• _Activity_: The lines from the top of the records below through the one containing "Odpowiedni fason (769, 571)" are to be transcribed exactly, and nothing else is to be added.

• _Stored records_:
+++++

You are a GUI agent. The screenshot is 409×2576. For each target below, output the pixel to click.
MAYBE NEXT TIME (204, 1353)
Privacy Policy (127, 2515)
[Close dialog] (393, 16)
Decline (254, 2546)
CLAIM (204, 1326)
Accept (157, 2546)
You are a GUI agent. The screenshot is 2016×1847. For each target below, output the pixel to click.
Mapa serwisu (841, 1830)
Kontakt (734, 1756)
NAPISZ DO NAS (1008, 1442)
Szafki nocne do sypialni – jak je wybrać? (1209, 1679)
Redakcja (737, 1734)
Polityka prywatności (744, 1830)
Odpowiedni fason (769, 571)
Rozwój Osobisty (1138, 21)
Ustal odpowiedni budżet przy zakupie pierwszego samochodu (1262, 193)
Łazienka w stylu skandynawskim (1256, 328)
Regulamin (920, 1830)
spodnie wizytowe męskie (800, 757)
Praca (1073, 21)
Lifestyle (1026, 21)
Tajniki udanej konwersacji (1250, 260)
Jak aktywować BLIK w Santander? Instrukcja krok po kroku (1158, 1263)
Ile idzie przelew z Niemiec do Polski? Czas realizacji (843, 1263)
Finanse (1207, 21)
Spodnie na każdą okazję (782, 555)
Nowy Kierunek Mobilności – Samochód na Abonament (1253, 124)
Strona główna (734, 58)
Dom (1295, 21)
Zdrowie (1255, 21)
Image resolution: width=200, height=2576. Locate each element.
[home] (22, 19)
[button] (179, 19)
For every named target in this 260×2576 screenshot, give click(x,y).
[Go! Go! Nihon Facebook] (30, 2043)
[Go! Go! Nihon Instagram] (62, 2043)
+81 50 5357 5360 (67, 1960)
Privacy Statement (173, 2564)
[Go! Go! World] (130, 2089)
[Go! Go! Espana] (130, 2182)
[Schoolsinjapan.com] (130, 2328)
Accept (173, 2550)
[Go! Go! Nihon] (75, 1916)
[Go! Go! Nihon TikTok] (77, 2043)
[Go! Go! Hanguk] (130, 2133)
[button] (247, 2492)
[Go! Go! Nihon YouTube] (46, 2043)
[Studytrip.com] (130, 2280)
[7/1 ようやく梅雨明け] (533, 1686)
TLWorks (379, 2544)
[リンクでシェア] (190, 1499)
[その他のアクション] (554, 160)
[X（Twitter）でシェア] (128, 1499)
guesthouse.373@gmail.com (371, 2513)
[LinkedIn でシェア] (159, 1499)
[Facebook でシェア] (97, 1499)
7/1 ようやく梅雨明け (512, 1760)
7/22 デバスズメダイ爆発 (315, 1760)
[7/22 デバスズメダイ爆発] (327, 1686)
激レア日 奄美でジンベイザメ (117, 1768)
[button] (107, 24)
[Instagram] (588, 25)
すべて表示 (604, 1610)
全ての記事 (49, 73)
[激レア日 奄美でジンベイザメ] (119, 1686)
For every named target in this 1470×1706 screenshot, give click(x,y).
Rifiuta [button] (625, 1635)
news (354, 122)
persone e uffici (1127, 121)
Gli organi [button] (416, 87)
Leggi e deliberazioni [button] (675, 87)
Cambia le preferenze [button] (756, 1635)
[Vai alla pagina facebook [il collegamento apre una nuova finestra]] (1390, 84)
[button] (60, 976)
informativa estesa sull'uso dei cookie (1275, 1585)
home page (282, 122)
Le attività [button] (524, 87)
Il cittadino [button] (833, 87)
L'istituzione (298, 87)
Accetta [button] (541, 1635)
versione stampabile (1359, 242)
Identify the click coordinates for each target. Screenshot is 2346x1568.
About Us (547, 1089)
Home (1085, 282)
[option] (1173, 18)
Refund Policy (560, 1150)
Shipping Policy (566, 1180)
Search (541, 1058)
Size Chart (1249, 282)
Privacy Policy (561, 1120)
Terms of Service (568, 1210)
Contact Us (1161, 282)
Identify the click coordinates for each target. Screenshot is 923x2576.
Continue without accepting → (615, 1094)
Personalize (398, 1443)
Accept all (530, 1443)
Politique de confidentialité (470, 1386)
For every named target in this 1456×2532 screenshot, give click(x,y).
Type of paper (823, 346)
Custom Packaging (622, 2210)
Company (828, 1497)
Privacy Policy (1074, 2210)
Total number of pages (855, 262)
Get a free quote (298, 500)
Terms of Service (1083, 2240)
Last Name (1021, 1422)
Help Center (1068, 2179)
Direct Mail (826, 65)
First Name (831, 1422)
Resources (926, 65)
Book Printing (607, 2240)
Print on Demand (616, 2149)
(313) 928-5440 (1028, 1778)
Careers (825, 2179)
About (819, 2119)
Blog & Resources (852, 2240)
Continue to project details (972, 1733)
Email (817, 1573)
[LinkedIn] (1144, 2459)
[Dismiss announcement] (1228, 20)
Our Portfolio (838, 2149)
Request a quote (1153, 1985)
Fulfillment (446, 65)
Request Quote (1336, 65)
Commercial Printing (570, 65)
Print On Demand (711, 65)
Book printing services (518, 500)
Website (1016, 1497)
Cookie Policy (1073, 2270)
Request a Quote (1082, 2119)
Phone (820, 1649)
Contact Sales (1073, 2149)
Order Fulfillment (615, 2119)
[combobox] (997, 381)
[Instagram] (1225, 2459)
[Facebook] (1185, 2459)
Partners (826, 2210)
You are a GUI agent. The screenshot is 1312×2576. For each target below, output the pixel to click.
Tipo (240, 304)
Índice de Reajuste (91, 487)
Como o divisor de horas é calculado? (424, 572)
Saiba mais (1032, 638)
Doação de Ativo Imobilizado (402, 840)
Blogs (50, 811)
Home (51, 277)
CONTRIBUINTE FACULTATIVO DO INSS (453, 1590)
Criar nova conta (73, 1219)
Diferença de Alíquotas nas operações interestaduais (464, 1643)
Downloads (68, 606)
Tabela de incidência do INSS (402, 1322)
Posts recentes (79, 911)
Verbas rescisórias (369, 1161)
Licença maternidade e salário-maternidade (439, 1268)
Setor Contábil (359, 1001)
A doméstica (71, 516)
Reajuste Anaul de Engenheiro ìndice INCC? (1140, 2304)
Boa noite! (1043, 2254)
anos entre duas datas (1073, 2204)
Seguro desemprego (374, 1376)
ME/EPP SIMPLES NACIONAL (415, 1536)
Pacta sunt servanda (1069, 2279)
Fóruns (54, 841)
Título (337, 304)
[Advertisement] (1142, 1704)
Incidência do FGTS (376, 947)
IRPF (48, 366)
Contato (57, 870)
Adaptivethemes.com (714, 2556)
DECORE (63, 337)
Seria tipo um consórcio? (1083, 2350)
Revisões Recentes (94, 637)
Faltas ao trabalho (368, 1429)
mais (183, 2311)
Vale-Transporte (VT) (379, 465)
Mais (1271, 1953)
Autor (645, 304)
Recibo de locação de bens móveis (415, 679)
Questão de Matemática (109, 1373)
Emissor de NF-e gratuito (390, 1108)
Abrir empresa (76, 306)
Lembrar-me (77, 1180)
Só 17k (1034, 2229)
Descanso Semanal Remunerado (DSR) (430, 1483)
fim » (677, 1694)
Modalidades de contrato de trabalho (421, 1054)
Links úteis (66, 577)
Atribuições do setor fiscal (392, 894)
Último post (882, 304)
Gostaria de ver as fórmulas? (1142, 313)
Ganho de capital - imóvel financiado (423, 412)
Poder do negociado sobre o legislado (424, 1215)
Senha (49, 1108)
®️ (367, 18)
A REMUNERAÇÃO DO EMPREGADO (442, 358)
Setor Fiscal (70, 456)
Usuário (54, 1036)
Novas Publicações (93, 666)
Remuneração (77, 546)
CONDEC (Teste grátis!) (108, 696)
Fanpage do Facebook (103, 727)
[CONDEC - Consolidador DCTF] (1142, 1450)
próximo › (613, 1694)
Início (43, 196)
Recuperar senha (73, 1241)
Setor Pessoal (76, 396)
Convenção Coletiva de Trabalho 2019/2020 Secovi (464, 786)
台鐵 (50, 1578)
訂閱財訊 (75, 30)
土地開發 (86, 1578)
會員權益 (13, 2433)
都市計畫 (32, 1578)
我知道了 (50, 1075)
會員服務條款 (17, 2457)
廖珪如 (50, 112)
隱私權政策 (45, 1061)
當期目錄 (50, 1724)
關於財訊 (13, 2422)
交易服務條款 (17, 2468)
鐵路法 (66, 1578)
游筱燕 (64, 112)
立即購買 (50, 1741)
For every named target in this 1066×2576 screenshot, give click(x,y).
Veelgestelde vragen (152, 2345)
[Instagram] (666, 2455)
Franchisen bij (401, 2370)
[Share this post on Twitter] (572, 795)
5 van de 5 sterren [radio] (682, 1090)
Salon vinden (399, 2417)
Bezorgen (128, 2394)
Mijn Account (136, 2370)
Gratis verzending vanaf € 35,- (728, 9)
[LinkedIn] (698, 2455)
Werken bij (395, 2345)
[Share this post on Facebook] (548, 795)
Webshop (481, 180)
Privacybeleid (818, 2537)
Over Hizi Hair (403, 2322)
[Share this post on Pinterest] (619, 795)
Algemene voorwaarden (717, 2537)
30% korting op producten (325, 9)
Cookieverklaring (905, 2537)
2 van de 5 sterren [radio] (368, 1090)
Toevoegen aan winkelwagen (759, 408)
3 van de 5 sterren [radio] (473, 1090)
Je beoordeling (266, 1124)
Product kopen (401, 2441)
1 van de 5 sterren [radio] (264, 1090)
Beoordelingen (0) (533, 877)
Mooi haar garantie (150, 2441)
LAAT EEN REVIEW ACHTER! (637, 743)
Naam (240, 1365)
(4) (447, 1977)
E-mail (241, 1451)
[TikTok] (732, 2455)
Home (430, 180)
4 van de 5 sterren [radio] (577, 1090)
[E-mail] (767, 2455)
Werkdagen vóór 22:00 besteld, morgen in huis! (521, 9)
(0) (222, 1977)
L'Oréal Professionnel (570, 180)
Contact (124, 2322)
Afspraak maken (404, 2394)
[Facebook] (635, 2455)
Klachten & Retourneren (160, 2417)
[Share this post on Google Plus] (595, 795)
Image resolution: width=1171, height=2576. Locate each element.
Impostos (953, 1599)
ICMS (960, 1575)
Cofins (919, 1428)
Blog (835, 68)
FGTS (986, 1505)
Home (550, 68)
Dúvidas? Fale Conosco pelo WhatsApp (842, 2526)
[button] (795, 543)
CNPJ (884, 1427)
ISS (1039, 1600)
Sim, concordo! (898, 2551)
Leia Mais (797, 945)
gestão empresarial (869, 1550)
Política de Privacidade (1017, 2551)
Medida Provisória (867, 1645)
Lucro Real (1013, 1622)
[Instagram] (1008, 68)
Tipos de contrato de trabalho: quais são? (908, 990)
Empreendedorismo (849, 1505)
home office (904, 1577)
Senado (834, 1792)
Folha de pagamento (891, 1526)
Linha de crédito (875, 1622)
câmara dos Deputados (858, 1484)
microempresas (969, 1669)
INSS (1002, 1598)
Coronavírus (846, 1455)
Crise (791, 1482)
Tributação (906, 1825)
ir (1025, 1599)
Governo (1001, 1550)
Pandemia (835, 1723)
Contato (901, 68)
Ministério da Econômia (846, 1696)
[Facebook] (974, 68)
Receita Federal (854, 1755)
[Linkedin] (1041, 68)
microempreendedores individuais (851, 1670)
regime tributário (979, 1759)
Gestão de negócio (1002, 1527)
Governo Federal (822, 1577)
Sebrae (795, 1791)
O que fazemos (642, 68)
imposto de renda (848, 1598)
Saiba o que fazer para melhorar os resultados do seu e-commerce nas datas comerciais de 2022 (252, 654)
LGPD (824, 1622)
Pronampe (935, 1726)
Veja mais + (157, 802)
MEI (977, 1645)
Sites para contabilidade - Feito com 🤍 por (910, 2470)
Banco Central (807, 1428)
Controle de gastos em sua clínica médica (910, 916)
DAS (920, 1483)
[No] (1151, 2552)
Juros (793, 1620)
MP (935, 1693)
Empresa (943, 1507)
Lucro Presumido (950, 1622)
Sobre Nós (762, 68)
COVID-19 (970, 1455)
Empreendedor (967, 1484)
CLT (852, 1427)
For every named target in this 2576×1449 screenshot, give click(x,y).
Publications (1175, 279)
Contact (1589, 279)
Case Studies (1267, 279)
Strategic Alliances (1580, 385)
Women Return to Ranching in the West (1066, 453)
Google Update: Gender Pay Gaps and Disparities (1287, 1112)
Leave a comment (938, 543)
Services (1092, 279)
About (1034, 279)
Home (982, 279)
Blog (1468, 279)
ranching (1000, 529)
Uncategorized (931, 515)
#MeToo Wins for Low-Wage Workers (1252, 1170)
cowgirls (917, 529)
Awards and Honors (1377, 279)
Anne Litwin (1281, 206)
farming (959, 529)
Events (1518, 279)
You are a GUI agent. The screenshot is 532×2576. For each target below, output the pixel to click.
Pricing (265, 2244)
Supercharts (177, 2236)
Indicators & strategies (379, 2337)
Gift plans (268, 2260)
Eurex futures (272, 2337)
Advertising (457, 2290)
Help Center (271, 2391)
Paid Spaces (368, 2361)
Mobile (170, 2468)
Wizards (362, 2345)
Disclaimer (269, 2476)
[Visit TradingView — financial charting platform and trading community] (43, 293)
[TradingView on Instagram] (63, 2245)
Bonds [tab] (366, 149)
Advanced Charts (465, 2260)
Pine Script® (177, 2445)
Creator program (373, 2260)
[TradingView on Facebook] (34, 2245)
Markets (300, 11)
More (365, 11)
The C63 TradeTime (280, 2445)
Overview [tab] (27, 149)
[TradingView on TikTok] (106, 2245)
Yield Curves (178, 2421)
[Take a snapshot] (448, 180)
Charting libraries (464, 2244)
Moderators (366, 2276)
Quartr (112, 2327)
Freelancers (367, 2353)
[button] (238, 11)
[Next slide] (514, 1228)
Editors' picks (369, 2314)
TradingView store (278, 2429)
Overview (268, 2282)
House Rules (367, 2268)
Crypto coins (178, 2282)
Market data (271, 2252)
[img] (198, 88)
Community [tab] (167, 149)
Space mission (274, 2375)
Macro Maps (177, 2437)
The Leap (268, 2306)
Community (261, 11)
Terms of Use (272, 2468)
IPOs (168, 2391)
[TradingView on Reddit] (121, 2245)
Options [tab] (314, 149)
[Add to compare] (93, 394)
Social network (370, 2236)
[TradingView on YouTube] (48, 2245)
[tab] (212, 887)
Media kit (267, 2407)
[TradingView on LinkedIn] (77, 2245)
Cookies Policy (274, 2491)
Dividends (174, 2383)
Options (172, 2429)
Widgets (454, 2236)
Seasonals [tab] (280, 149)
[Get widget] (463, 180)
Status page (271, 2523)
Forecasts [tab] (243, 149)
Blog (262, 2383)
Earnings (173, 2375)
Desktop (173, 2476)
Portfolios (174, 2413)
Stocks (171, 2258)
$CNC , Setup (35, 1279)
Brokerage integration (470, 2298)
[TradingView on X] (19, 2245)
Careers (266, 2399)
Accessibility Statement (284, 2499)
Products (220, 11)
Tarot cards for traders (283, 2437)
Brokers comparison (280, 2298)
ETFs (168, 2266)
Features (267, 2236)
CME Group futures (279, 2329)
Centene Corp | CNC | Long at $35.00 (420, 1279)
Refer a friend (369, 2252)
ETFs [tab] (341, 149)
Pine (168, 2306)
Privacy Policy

+++++

• _Task answer_:
You are a GUI agent. The screenshot is 409×2576. For each target below, output the pixel to click.
MAYBE NEXT TIME (204, 1353)
Privacy Policy (127, 2515)
[Close dialog] (393, 16)
Decline (254, 2546)
CLAIM (204, 1326)
Accept (157, 2546)
You are a GUI agent. The screenshot is 2016×1847. For each target below, output the pixel to click.
Mapa serwisu (841, 1830)
Kontakt (734, 1756)
NAPISZ DO NAS (1008, 1442)
Szafki nocne do sypialni – jak je wybrać? (1209, 1679)
Redakcja (737, 1734)
Polityka prywatności (744, 1830)
Odpowiedni fason (769, 571)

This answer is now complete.